Remember that a switch uses layer two to learn device MAC addresses from their frames, and that a router uses layer three to learn about neighboring routers through a discovery protocol.  We call this the control plane.

Well, access switches (also known as edge nodes) can do the same thing as routers and switches.  They can learn about connected endpoints through their MAC addresses, IP addresses, and subnets.  Each connected endpoint is given unique ID called the endpoint identifier, or EID.

In our setup we also have a LISP, or Location ID Separation Protocol map server.  Each fabric edge node tells the LISP map server about the endpoints that it has identified, and thus its ability to reach them.  The server stores this information into a database.  Now the server can create a routing locator or RLOC for each device. 
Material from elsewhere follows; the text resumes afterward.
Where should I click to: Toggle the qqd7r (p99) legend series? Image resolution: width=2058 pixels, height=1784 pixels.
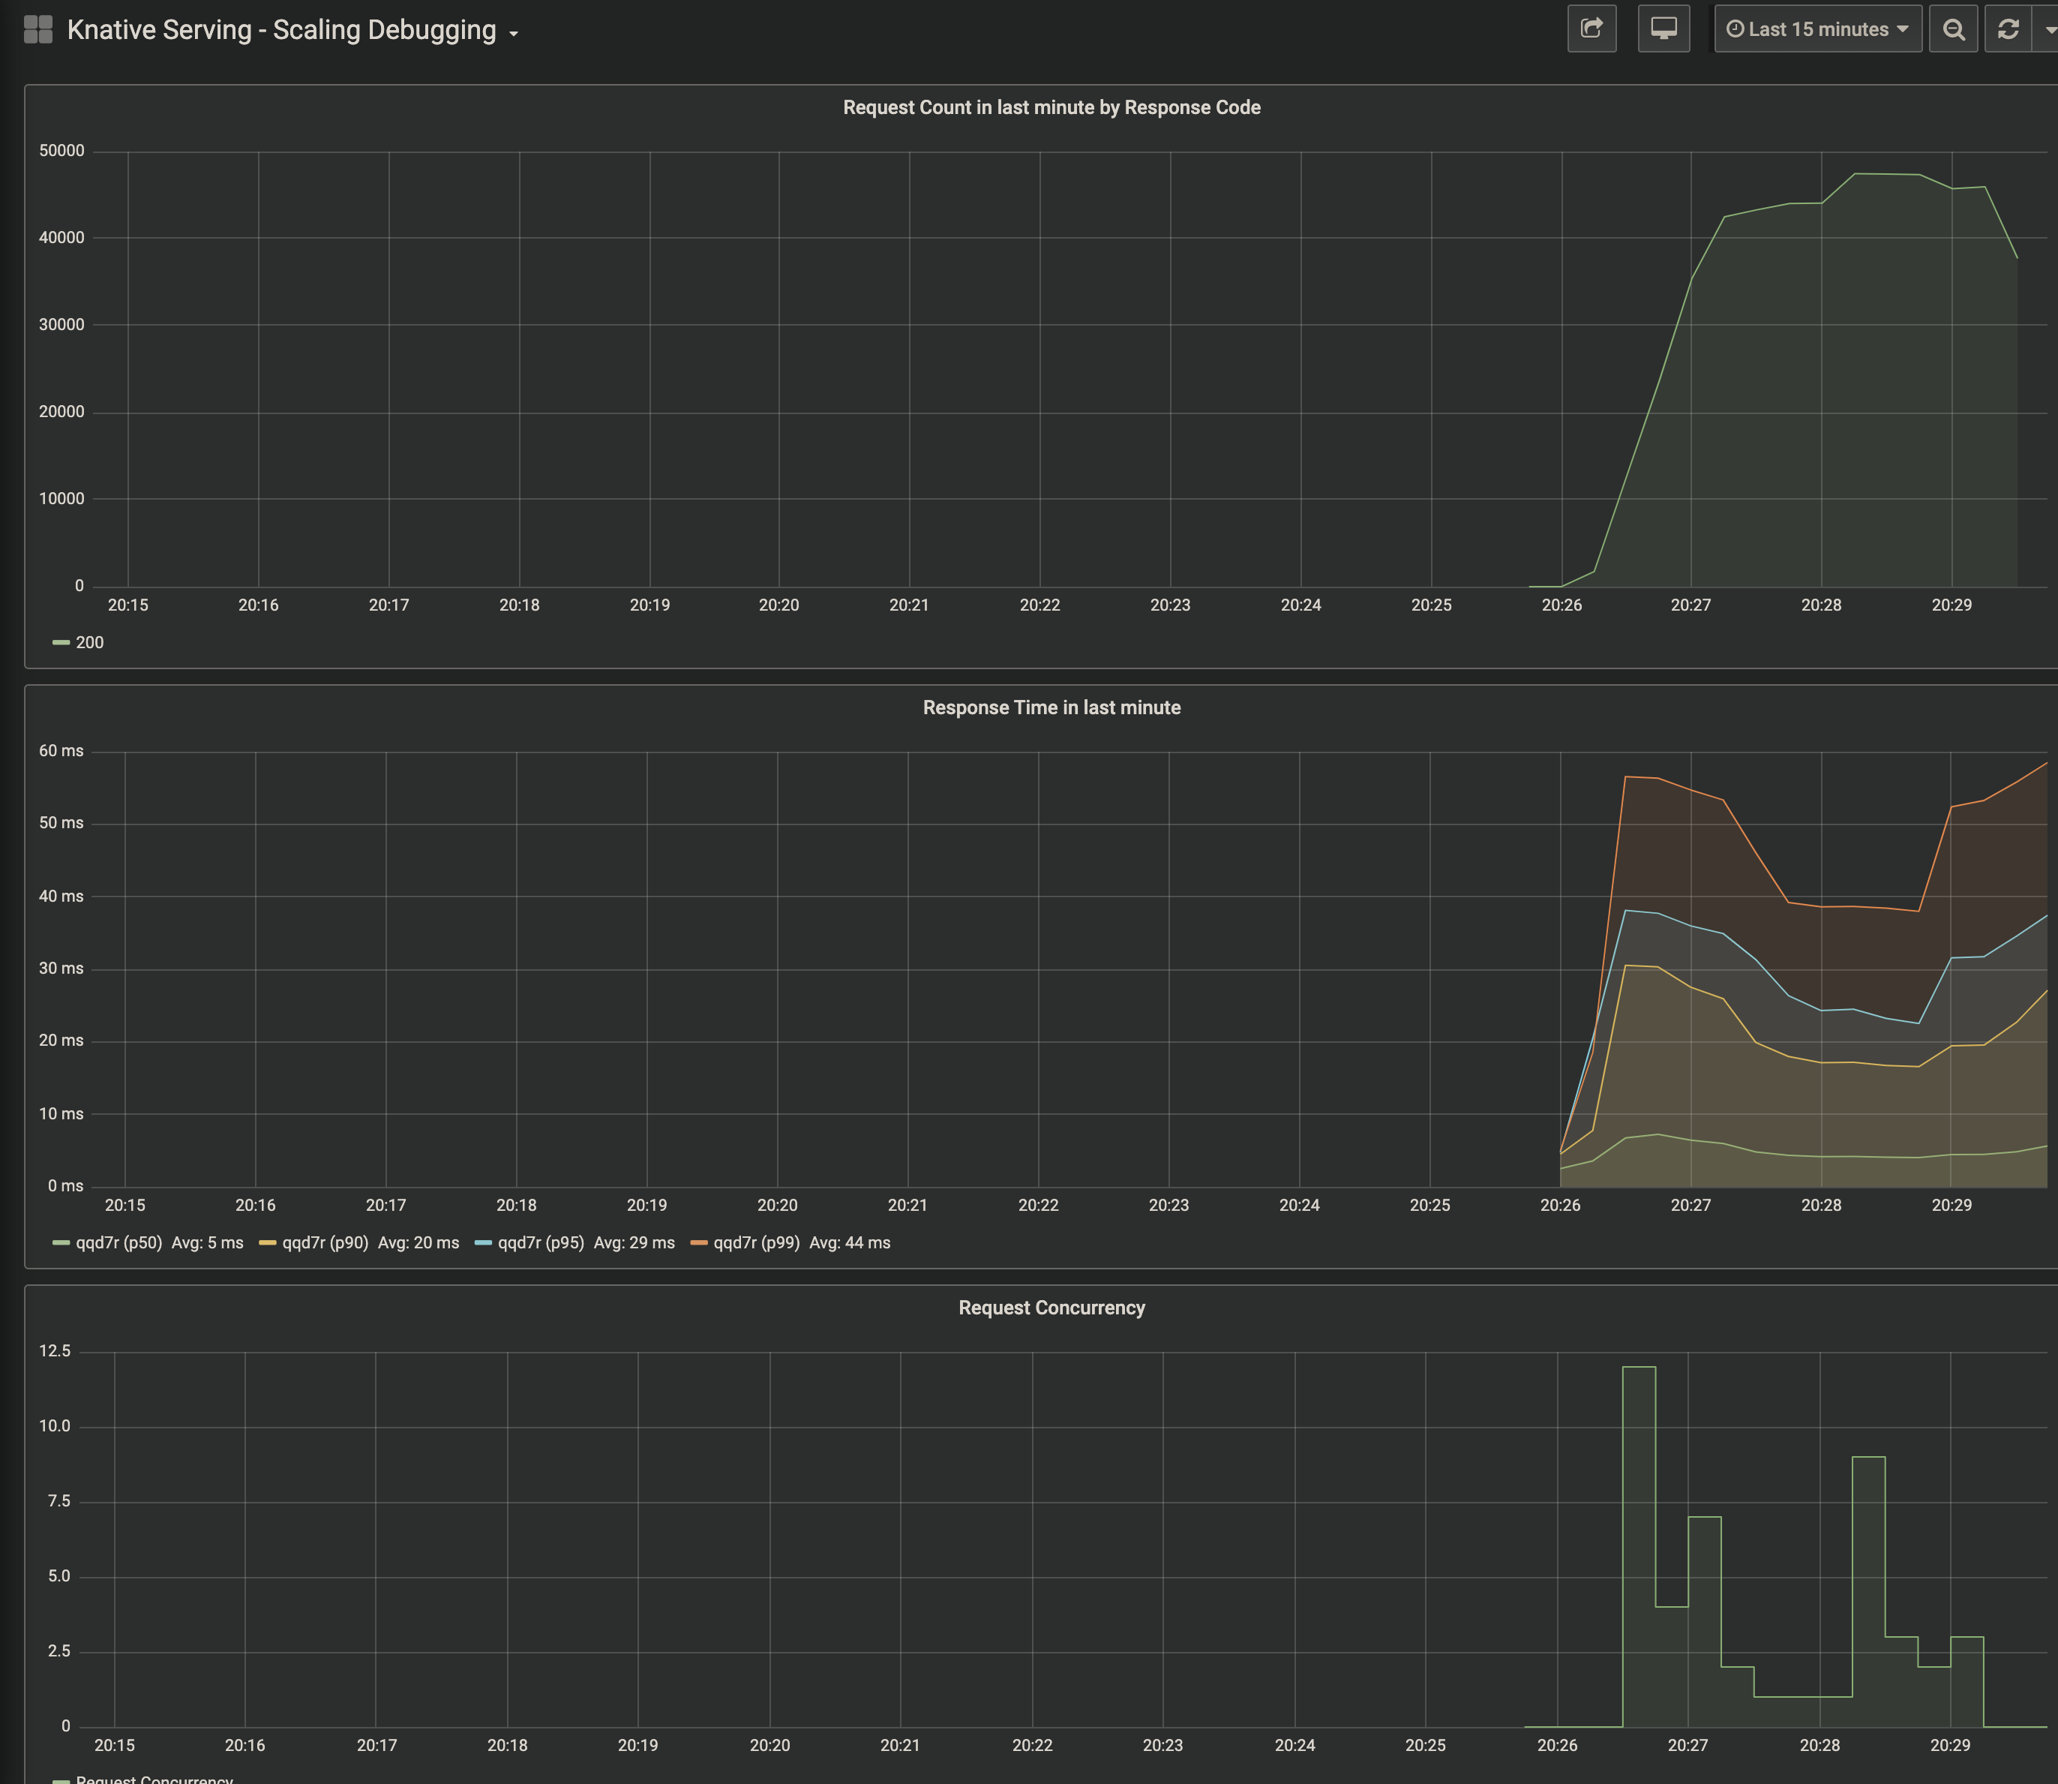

That means that the server can identify a pathway to each endpoint.  When the fabric needs to send a message to a specific device, it asks the LISP server for the appropriate destination.  The LISP server checks its database.

The LISP server holds a database that shows each RLOC and corresponding EID.  This database contains the underlay IP address of the edge node and the overlay IP address of the edge node.

The Ingress Tunnel Router (ITR) receives frames from outside the fabric.  It must decide on a tunnel to send the frame to.  When it doesn’t know where to forward the frame, the ingress node contacts the LISP server and asks it how to reach the destination.  If the LISP server has a destination in its database, it checks the IP address.  It calls the egress router in the database and asks it if is still the correct router for that endpoint.  The egress router verifies that it is still correct.  Now the original ingress can encapsulate the frame with the destination.

In the above example, the LISP server knows that 172.172.172.1 can reach 10.10.10.1 and it knows that 172.172.172.4 knows how to reach 10.10.1.6.  If 10.10.10.1 wants to send a message to 10.10.1.6, first the ingress router 172.172.172.1 asks the LISP server if it knows how to reach 10.10.1.6.  The LISP server verifies that it does know how to reach 10.10.1.6.  It contacts the egress router 172.172.172.4 and asks it if it is still a valid router for 10.10.1.6.  If the egress router says yes, then the LISP server tells the ingress router to send its message to 172.172.172.4.  The ingress and egress routers establish a VXLAN tunnel to forward their traffic.

The destination in the VXLAN header contains the IP address of the RLOC (172.172.172.4), but the destination of the IP packet contains the IP address of the actual end user device (10.10.1.6).